Detecting Blocking Tasks in Asyncio by Measuring Event Loop Latency
Asyncio only works if every coroutine cooperates. One blocking call can freeze your entire app. This post shows a simple watchdog coroutine that measures event loop latency, detects blocking tasks early, and turns invisible stalls into actionable metrics.
Asyncio gives you lightweight concurrency, but only as long as every coroutine cooperates. One blocking call (just one) can freeze the entire application. When that happens, all your “concurrent” tasks stall at the same time: HTTP handlers slow down, background jobs drift, timeouts trigger late, and nothing looks obviously wrong.
There’s an easy way to catch this: run a tiny coroutine that repeatedly sleeps and checks how late it wakes up. If the event loop is stuck, this coroutine wakes up late, and that delay becomes your signal. Add metrics and a graph, and you have a reliable early-warning system for any blocking task in your async code.
This post walks through why blocking the event loop is so disruptive, how to measure it, and how to turn that measurement into something actionable in production.
Asyncio in practice: cooperative multitasking
Under the hood, asyncio is cooperative. The event loop runs a set of tasks, and each task must explicitly yield control with await. When it does, the loop schedules other tasks or handles I/O events:
while True:
task = pick_next_ready_task()
task.run_until_next_await()
Because everything shares a single event loop thread, concurrency works only if tasks frequently yield. If they don’t, nothing else progresses.
This is the catch: a coroutine that performs blocking I/O or heavy CPU work without await prevents the loop from serving other coroutines. The entire application stalls, often in ways that are difficult to identify solely from logs.
What blocking looks like in reality
Blocking usually comes from:
time.sleep()inside async code- synchronous HTTP or database clients
- CPU-heavy work (compression, JSON parsing, regex)
- filesystem operations done synchronously
Timeline example:
t = 0 ms everything healthy
t = 10 ms coroutine calls time.sleep(0.5)
t = 10–510 ms event loop frozen
t = 510 ms loop resumes, all tasks run late
Every time-based operation slips.
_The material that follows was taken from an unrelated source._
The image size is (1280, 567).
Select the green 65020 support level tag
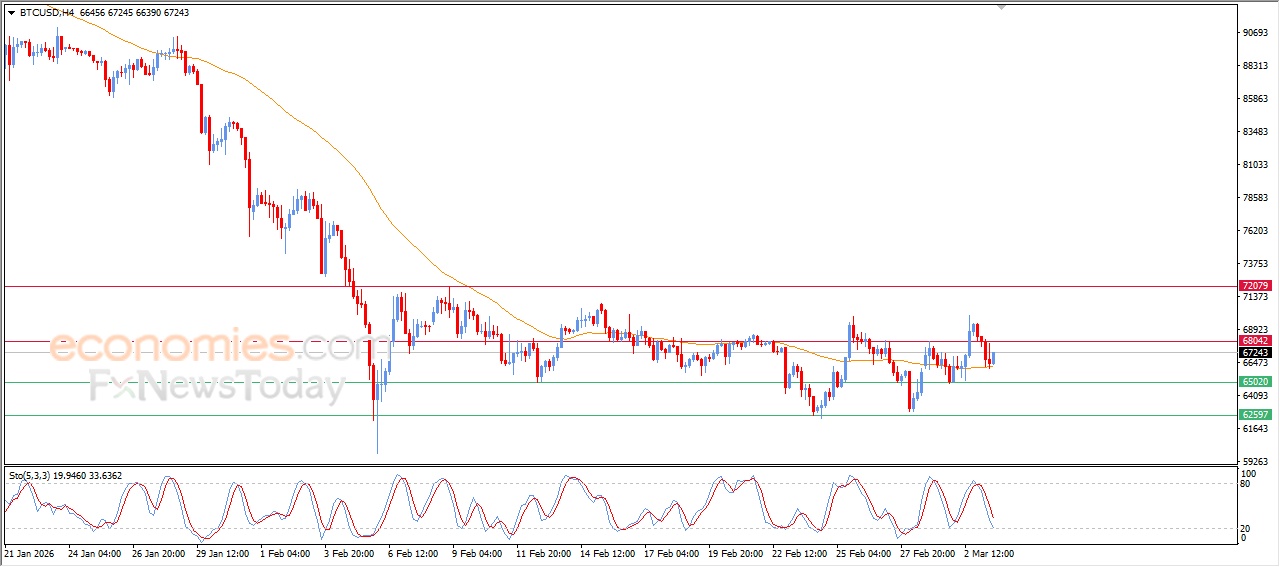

A task meant to run every 20 ms might fire 500 ms late. An HTTP request that usually takes 5 ms now takes 505 ms.
Unless you’re monitoring the event loop itself, this is almost invisible.
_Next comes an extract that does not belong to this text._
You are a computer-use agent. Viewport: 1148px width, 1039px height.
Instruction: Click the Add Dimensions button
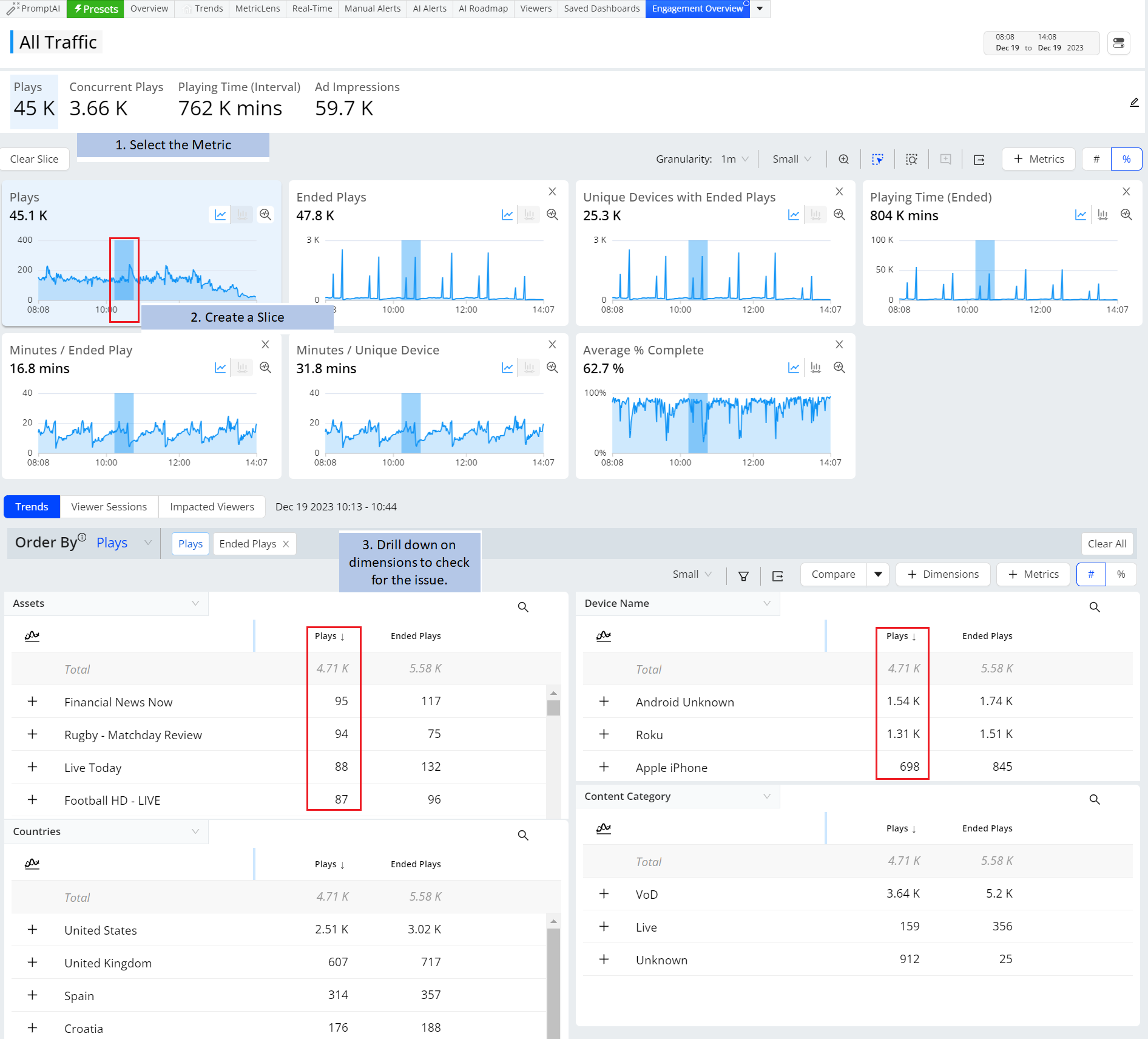[943, 574]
A simple trick: measure loop latency with a watchdog coroutine
The idea:
- Record the current time.
await asyncio.sleep(dt)- Measure how late the coroutine wakes up.
If the event loop is healthy, the delay is small. If something blocks the loop, you detect it immediately.
latency = actual_wakeup - expected_wakeup
Implementing a loop latency watchdog
import asyncio
import logging
log = logging.getLogger(__name__)
async def loop_latency_watchdog(
interval: float = 0.02, # 20ms sampling
warn_threshold: float = 0.1, # warn above 100ms
):
loop = asyncio.get_running_loop()
while True:
started_at = loop.time()
await asyncio.sleep(interval)
ended_at = loop.time()
latency = max(0.0, ended_at - started_at)
if latency > warn_threshold:
log.warning(
"Event loop latency high: %.3f s (interval=%.3f s)",
latency,
interval,
)
Start it at application boot:
async def main():
asyncio.create_task(loop_latency_watchdog())
await start_your_app()
asyncio.run(main())
Seeing a spike: a blocking example
import asyncio
import time
import logging
logging.basicConfig(level=logging.INFO)
log = logging.getLogger(__name__)
async def blocking_task():
while True:
await asyncio.sleep(1)
log.info("Blocking the loop for 500ms…")
time.sleep(0.5)
log.info("Back from blocking sleep")
async def main():
asyncio.create_task(loop_latency_watchdog())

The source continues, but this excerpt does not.